> **SOURCE EXTRACT**
::::::

Says Holland Rose, quoting Thiers, this Egyptian expedition was "the rashest attempt history records." Napoleon was left in Egypt with the Turks gathering against him and his army infected with the plague. Nevertheless, with a stupid sort of persistence, he went on for a time with this Eastern scheme. He gained a victory at Jaffa, and, being short of provisions, massacred all his prisoners. Then he tried to take Acre, where his own siege artillery, just captured at sea by the English, was used against him. Returning baffled to Egypt, he gained a brilliant victory over a Turkish force at Aboukir, and then, deserting the army of Egypt—it held on until 1801, when it capitulated to a British force—made his escape back to France (1799), narrowly missing capture by a British cruiser off Sicily.

::::::

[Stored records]
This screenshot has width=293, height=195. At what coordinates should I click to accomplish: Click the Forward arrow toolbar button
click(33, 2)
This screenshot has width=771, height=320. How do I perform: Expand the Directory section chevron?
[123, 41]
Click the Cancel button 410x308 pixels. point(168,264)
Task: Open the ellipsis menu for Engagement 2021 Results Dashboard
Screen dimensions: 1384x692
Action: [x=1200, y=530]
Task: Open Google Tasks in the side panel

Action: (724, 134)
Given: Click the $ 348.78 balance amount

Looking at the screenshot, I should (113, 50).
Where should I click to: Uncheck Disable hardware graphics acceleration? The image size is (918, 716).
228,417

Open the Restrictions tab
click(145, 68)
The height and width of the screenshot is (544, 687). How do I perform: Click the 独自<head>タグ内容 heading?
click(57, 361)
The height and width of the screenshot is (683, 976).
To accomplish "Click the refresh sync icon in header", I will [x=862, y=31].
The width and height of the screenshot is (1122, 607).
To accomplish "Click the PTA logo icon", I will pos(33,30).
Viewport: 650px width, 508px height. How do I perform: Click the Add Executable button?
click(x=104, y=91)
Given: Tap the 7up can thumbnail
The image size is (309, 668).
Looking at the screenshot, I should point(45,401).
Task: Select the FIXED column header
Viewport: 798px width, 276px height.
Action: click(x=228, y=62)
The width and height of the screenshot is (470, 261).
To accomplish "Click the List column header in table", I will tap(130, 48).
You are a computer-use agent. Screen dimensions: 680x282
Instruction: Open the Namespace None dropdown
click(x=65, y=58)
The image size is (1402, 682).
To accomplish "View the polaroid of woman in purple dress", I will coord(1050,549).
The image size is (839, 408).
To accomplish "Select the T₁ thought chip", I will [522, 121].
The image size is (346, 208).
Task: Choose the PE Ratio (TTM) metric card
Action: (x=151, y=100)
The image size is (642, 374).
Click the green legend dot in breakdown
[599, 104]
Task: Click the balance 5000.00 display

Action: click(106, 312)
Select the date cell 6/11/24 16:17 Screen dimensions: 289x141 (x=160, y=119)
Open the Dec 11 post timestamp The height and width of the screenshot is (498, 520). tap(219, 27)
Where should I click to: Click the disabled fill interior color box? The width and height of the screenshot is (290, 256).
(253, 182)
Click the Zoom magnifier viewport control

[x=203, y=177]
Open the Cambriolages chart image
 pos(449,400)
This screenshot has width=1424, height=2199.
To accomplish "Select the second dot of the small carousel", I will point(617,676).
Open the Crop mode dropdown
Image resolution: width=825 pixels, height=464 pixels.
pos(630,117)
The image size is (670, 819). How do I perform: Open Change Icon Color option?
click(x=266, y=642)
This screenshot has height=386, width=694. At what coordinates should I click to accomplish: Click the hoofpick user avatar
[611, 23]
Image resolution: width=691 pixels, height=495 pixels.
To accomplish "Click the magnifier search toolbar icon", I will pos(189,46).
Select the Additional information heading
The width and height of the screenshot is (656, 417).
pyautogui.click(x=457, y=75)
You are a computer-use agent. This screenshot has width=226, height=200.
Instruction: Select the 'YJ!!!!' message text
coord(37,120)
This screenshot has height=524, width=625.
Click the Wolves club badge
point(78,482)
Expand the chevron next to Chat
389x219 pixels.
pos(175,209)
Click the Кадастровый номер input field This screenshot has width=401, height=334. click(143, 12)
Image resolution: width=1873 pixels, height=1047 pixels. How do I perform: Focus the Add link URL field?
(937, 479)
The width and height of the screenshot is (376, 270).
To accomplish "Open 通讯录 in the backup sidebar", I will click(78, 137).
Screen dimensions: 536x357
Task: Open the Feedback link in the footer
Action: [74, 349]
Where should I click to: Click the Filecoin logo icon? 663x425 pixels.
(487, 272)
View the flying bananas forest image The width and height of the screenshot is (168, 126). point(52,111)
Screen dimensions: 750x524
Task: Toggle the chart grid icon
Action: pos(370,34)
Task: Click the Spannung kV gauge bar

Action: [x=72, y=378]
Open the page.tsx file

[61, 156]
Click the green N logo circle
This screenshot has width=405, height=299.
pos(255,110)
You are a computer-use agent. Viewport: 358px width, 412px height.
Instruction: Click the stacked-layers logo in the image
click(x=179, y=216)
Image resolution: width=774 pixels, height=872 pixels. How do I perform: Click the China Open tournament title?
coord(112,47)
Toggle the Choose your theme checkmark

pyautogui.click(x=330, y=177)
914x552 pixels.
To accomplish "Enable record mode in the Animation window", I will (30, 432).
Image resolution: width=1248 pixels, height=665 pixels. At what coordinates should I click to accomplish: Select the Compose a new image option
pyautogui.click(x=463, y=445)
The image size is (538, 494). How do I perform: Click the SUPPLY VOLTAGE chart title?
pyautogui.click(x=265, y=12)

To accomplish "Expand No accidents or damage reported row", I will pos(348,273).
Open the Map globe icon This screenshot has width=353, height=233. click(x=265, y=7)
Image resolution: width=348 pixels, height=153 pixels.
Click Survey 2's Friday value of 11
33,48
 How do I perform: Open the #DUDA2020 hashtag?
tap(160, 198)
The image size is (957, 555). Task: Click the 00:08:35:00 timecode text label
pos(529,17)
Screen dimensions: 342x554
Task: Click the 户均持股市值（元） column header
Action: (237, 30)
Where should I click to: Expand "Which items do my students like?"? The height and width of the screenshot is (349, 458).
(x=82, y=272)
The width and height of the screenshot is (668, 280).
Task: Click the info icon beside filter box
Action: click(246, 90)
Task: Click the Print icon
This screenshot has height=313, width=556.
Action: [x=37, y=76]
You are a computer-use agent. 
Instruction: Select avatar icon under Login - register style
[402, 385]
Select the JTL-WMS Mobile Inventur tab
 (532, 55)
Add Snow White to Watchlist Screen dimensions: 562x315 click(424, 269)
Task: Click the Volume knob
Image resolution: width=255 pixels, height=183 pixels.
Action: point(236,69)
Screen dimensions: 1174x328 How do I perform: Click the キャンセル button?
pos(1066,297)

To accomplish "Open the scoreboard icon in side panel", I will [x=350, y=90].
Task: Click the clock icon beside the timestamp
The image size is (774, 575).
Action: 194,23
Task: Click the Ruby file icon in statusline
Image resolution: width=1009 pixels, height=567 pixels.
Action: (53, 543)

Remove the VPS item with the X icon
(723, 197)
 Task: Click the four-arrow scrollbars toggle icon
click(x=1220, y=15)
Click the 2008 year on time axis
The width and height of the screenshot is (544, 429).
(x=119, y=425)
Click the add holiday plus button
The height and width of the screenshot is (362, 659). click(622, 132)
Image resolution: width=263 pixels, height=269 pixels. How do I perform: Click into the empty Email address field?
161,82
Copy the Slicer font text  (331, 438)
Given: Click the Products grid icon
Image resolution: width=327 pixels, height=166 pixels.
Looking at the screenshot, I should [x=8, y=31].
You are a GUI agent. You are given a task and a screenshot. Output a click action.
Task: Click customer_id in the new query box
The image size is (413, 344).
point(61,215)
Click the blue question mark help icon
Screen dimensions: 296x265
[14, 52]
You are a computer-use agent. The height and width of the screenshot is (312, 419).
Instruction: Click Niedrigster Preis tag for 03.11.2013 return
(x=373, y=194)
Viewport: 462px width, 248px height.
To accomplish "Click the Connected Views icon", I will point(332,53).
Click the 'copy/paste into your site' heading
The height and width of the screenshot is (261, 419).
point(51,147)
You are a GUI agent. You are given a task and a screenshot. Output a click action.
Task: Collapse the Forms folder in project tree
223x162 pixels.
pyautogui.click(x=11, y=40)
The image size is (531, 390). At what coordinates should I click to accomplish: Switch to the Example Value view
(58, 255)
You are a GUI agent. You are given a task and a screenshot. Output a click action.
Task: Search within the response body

::::::

> **TASK DETAILS**
Reproduce the part of the passage on Napoleon's Egyptian expedition starting with "Says Holland Rose, quoting" and going on through "cruiser off Sicily.". The listing has no connection to the passage on Napoleon's Egyptian expedition.

> **EXERCISE OUTPUT**
Says Holland Rose, quoting Thiers, this Egyptian expedition was "the rashest attempt history records." Napoleon was left in Egypt with the Turks gathering against him and his army infected with the plague. Nevertheless, with a stupid sort of persistence, he went on for a time with this Eastern scheme. He gained a victory at Jaffa, and, being short of provisions, massacred all his prisoners. Then he tried to take Acre, where his own siege artillery, just captured at sea by the English, was used against him. Returning baffled to Egypt, he gained a brilliant victory over a Turkish force at Aboukir, and then, deserting the army of Egypt—it held on until 1801, when it capitulated to a British force—made his escape back to France (1799), narrowly missing capture by a British cruiser off Sicily.